EXTRACT TO READ >>
Sunday, May 22, 2011

Bee Log 57: May 22, 2011


We have a new spot to keep bees. We are so excited to have a spot at the University of Washington Urban Horticulture Center. It is in an out of the way fenced area. I hope these bees do well enough to earn their rent!



Our own bees ready to go in a hive.



One of the members of the Puget Sound Beekeepers invited club members to his place to help install over 100 boxes of bees. Pictured above are some of the boxes waiting to be put in a hive.



We toured the honey house that the beekeeper had built. Notice the bees hanging out on our bee-suits. These bees don't know where they live.


It is hard to keep writing about dead beehives. Finally, I have something to say about nice lively beehives. We got 18 new boxes of bees. This brings out total hives up to 21. Out of 19 hives of bees, 4 survived. Two of those hives were so weak that we put them together as one hive. The queens fight and one queen will remain in that situation.

The new bees are all booming despite the cool weather. It will take a bit of time for them to build up to the place where we can take honey from them. Our first date at the Phinney Farmers' Market is July 1. Last year with a cool May and June we were not able to get to the market until August 1. I sure hope that is not the case this year. Lots of local beekeepers are out of honey. People are asking for it at the farmers' markets and not getting it.

Wednesday, April 20, 2011

Bee Log 56: April 20, 2011


This is what the bottom board on one of our dead hives looked like. It looks pretty much like the bottom boards of the hives that survive. There are a few dead bees there.



We are getting some new hives ready to receive the new packages of bees that we are expecting.

We went into the winter with 19 live hives. 15 of them have died over the winter. I am not sure that I am such a good beekeeper. What did they die of and when did they die? Only one hive died of starvation. All of the other hives had more then enough stores to see them through the winter. Two hives died in the last two weeks. They seem to be victims of CCD or colony collapse disorder. The bees just disappeared leaving behind a bunch of honey, capped brood and no recently dead bee corpses. Several hives died between February 1 and March 1. It was a nasty cold winter and the bees probably had too small a cluster to begin raising the spring bees needed to replace an elderly population of late winter bees. In those hives we found a softball sized cluster of bees all dead.

What will we do differently? We did not treat for either varroa mites or trachea mites last fall. We need to do both. There are some new non-pesticide treatments out that show some promise. One is based on hops and one on formic acid. We have started with the hops treatment. We are also feeding sugar water and pollen substitute. It remains colder than normal in Seattle and the bees are just not getting out much. They need to raise brood this time of year and they must have pollen or pollen substitute for protein.

SUPPLIED INFORMATION >>
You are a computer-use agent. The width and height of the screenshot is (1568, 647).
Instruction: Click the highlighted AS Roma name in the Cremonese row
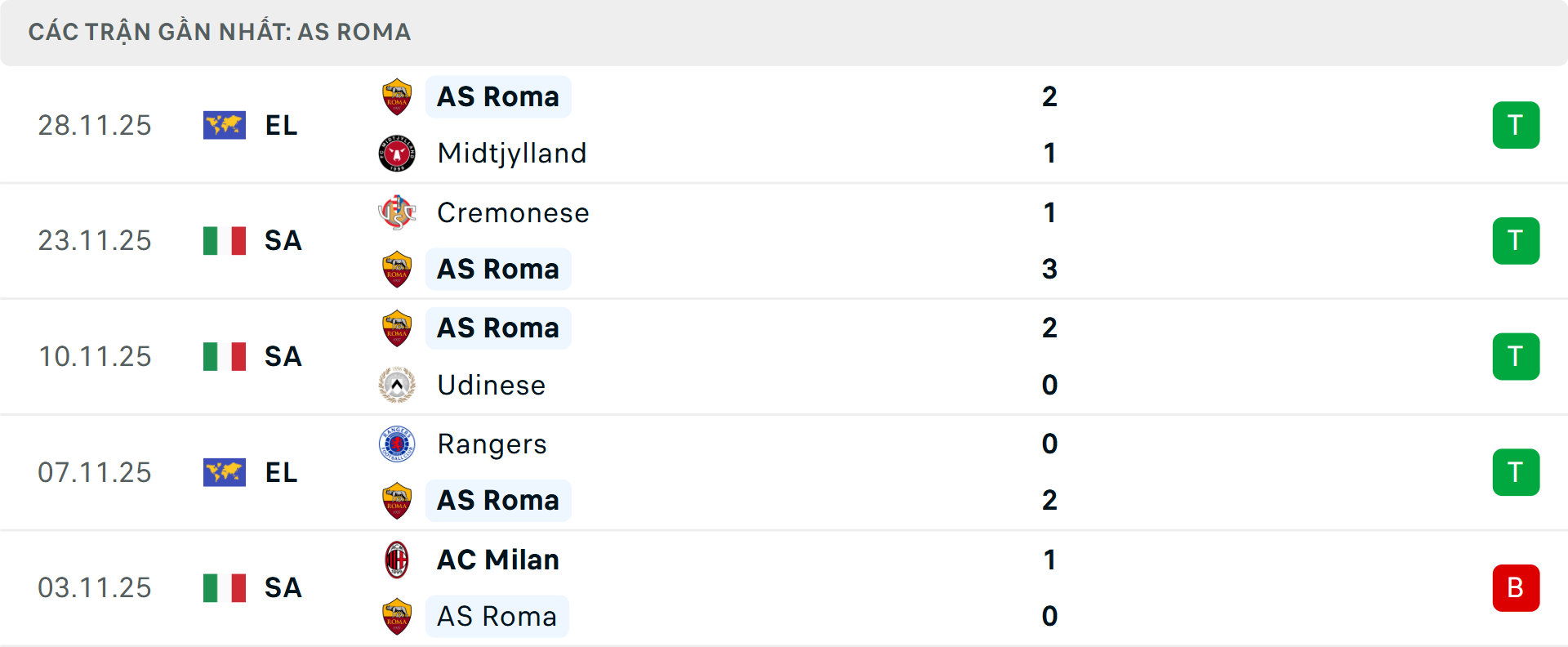[498, 269]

EXERCISE TASKS >>
- 1) Answer these questions from the bee log.
(a) Where is the new spot for keeping bees?
(b) How many new boxes of bees were received?
(c) What are the two new non-pesticide treatments based on?
- 2) Transcribe the bee log starting with "Our own bees" and going on through "in that situation.".

RESULTS BY TASK >>
- 1)
(a) The University of Washington Urban Horticulture Center
(b) 18
(c) Hops and formic acid

- 2)
Our own bees ready to go in a hive.



One of the members of the Puget Sound Beekeepers invited club members to his place to help install over 100 boxes of bees. Pictured above are some of the boxes waiting to be put in a hive.



We toured the honey house that the beekeeper had built. Notice the bees hanging out on our bee-suits. These bees don't know where they live.


It is hard to keep writing about dead beehives. Finally, I have something to say about nice lively beehives. We got 18 new boxes of bees. This brings out total hives up to 21. Out of 19 hives of bees, 4 survived. Two of those hives were so weak that we put them together as one hive. The queens fight and one queen will remain in that situation.